Но сейчас пыльца и аромат цветов заглушают большинство других запахов. И мы наткнулись на оленя совсем неожиданно, я не успел учуять его. Он отступил в чащу прежде чем я выстрелил, но ушел недалеко.
Осторожно идем следом. Раз-другой замечаем в зарослях его глаза — он уходит не спеша.
На берегу реки перед нами расстилается полянка. Здесь растет трава, которую очень любят олени, и я тотчас улавливаю сильный запах животных. Но глаз не видно. Свечу по сторонам… Вдруг в двадцати метрах от меня вспыхивают два светящихся пятна. Пуля укладывает оленя, который, ничего но подозревая, щипал траву. Напуганный выстрелом, из леса выскакивает тот олень, что вел нас сквозь чащу. Его не различить во тьме, но я целю в пляшущие глаза и выпускаю заряд картечи из правого ствола. Асао уже перерезал глотку убитому оленю, чтобы выпустить кровь. Вместе подбегаем ко второму. Он мертв. Убит наповал. И ведь что интересно: его поразила одна-единственная картечина, пробившая кость над самым ухом.

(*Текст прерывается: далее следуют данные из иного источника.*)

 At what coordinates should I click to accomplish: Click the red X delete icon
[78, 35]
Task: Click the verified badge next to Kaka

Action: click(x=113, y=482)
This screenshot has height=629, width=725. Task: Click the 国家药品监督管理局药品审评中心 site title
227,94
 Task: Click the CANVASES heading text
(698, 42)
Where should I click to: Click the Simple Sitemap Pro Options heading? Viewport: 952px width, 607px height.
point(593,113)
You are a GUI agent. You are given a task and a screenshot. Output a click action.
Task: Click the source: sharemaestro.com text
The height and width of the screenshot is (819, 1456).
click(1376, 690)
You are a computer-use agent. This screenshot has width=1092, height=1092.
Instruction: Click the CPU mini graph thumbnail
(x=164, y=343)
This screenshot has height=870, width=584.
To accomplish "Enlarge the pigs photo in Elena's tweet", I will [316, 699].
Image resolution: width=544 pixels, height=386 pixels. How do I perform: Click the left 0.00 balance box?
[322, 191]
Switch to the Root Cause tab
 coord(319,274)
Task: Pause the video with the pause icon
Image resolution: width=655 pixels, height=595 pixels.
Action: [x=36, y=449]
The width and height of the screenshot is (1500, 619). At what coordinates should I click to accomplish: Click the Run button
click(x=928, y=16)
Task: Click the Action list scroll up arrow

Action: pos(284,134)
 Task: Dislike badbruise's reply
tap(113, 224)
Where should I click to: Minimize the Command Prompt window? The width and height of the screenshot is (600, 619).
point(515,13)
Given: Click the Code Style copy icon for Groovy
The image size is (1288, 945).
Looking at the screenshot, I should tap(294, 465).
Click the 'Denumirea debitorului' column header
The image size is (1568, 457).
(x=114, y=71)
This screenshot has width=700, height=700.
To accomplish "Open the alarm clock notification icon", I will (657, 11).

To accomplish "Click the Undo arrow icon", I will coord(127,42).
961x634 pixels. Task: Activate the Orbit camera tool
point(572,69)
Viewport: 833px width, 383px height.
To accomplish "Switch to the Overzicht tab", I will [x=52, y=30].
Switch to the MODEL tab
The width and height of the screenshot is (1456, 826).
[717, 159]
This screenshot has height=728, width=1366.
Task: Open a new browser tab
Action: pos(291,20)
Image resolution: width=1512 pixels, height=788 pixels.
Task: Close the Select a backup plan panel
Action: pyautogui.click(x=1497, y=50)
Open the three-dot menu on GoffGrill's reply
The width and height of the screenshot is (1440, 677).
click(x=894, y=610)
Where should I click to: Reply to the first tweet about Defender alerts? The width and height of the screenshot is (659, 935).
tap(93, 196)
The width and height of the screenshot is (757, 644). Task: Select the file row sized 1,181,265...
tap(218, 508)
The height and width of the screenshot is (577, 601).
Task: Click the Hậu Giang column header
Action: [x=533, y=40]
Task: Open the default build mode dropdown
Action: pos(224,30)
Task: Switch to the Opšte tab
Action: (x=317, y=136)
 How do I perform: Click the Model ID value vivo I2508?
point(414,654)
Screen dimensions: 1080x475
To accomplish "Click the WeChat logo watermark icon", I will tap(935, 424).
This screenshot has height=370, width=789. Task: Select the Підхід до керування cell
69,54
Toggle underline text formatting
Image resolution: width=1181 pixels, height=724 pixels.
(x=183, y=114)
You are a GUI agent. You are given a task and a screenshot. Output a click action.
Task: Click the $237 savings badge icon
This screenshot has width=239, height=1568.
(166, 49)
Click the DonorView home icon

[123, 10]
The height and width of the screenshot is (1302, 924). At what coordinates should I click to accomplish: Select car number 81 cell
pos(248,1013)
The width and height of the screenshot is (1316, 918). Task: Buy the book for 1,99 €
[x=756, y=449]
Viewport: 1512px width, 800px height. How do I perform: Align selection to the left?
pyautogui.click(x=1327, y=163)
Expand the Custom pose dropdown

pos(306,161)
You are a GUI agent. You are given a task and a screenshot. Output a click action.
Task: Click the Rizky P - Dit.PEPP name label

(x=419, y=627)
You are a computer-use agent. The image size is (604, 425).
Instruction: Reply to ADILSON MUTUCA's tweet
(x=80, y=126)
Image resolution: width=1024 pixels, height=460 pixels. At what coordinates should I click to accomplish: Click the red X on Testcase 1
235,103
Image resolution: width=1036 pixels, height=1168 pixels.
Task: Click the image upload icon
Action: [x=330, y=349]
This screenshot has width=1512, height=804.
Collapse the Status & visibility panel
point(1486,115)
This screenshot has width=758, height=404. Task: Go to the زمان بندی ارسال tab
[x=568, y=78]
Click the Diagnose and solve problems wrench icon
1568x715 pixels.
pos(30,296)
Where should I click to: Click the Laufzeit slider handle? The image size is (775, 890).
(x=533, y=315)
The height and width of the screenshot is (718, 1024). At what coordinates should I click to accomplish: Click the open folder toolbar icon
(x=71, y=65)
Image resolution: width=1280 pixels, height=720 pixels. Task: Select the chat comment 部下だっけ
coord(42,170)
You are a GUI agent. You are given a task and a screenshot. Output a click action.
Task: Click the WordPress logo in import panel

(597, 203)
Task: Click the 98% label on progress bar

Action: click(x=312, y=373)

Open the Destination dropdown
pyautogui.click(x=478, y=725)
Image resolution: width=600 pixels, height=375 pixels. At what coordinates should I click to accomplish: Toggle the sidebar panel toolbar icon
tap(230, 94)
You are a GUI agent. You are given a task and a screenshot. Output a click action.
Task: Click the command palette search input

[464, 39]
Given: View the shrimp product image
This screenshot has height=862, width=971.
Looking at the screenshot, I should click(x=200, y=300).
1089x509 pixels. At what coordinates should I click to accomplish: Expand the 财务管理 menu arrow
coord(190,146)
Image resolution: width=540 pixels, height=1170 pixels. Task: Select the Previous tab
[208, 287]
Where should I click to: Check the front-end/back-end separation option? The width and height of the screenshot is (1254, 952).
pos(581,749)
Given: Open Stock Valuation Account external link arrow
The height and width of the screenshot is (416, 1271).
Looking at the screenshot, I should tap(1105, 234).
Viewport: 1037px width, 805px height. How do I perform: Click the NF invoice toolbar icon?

Теперь уже очевидно, что белый олень принес нам удачу. Но мы еще должны основательно потрудиться! Сначала тащим обе туши к морю. Потом идем за лодкой. Близился рассвет, когда мы пригнали ее. Мотор капризничал, чихал и кашлял так, словно жестоко простудился. Асао пришлось призвать на помощь все свое искусство; наконец «Пейта» яростно взревел.
Только мы погрузили добычу в лодку, как из моря вынырнуло солнце. К Нунукану мы подошли гораздо позже буксира, там уже вовсю работали.
Сари сердилась: она всю ночь не сомкнула глаз, беспокоилась за меня. Заведующему лесопилкой не доставало какого-то сорта леса. Толпа десятников ждала приказов и указаний. Иа одном из лесоскладов сломался затвор и несколько сот кряжей унесло в море. Пароход с почтой из Таракана до сих пор не пришел, хотя его ждали еще вчера.
Разве тут до охоты! И все-таки я видел белого оленя и умирающего кита; уложил двух оленей и добыл гору мяса. После этого вовсе не страшно, что у меня дел по горло!
Амок
Джунгли вокруг поселка Нунукан, вдоль морского побережья и по берегам всех рек острова заметно поредели. Ежемесячно мы валили пять тысяч кубометров, а это не могло не оставить следа. Главная трудность была уже не в том, чтобы найти людей для рубки леса, а в том, чтобы обеспечить участками все бригады.
Я ходил на разведку все дальше вверх по долинам Борнео, и за мной шли рабочие. Приходилось мало-помалу снижать свои требования. Прежде мы отвергали участки, где с одного гектара можно было взять меньше двухсот-трехсот кубометров. Теперь мы были рады лесу, который сулил сто — сто пятьдесят кубометров с гектара.
На Нунукане прокладывали железные дороги к лесосекам, которые не были связаны с морем реками и находились слишком далеко от берега, чтобы можно было таскать тяжелые кряжи вручную.
День и ночь трудились строители дорог, чтобы не отставать от уходящих вперед лесорубов. Не успеют уложить километр пути, как уже по обе стороны все вырублено. Некоторые ветки протянулись по долинам в самое сердце острова. Главная магистраль опоясала почти все побережье. Приходилось увеличивать число людей на строительстве железной дороги, а где их набирать? Машин у нас не было, землю разрыхляли заступами и переносили в корзинах.
Я задавал направление, малайцы-землемеры провешивали трассу и определяли, где надо вынуть грунт, где подсыпать.
Вперед, только вперед! Еще совсем недавно я намечал трассу в девственном лесу, спугивая оленей и гиббонов, а сегодня там уже свистит паровоз.
— Скоро Нунукан будет по-настоящему освоен, — радовался Джаин. — И это сделали мы, туан!
— Не миновать нам беды, — говорил старый Дулла. — Этак для старого владыки Нунукана не останется места! Тогда он отомстит нам. Пока не поздно, надо принести ему жертву и просить, чтобы он нас извинил, туан!
— Ох, уж этот Нунукан! — жаловалась Сари. — Разве мы тут для себя живем? Разве это жизнь? Ты все отдаешь компании и людям, которые ей служат. На мою долю редко-редко приходится маленький кусочек. А тебе самому и вовсе ничего не остается! Ну что в этом хорошего?